One of Spain's most important composers, Isaac Albéniz (May 29, 1860 - June 16, 1909) was born in the town of Camprodon in Catalonia. He was a child prodigy who first performed publically on the piano at age four. By age seven he was studying at the Conservatory, at age eight, performing in various Catalan cities and towns wherever his father, a civil servant, was stationed. By the time he was a teenager Albéniz gained a reputation as a virtuoso panist, and word of his talents soon reached Madrid. He subsequenetly was awarded a royal pension to study at the Royal Conservatory in Brussels.
He had a clear calling to be a pianist from such an early age. Though Catalan at heart, in his music Albéniz introduced into his works the musical idioms native to the Andalusia region of the southern Iberian peninsula creating a synthesis of Spanish styles with contemporary European music developments. Even the titles of his works evoke images of his native land.

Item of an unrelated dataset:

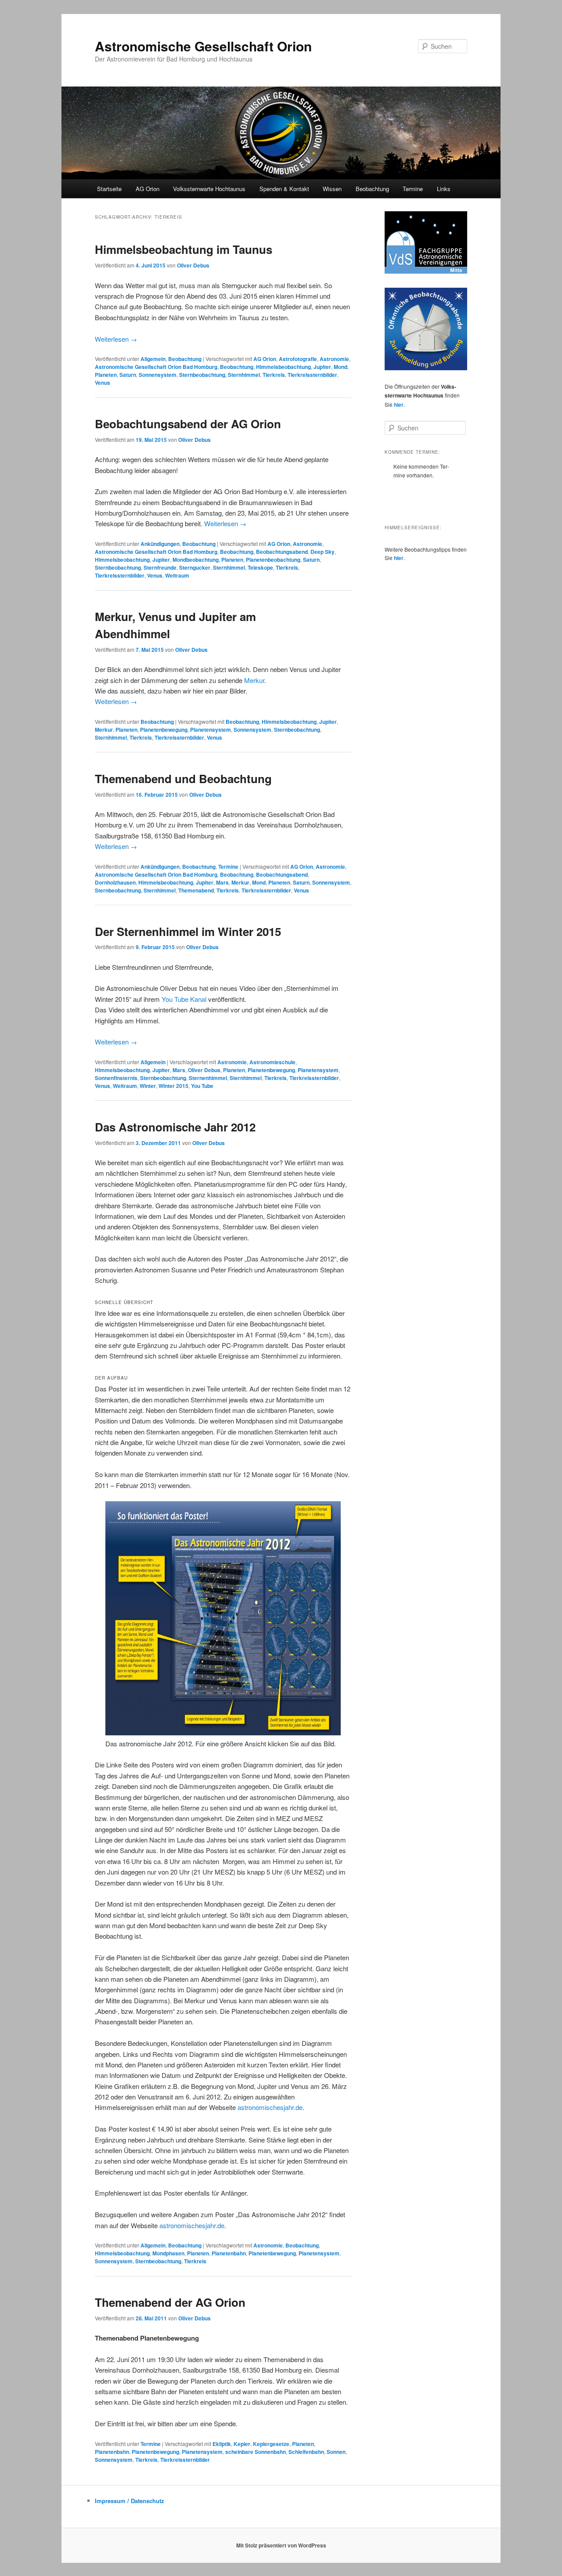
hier (398, 404)
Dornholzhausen (115, 882)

Albéniz died before he could finish his last and most famous work, an extended set of "impressions" for solo piano in four books titled Ibéria consists of 12 "scenes" from different regions of the country. The remaining works in the set were completed by Enrique Granados. Among his most enduringly popular pieces is the guitar prelude Asturias (Leyenda) from Cantos de Espaņa, originally written as a standalone piece, but later incorporated as #5 of the Suite española of 1886, with movements titled "Granada" and "Sevilla". The Rapsodia española for piano and orchestra completed the following year has also remianed in the repertoire.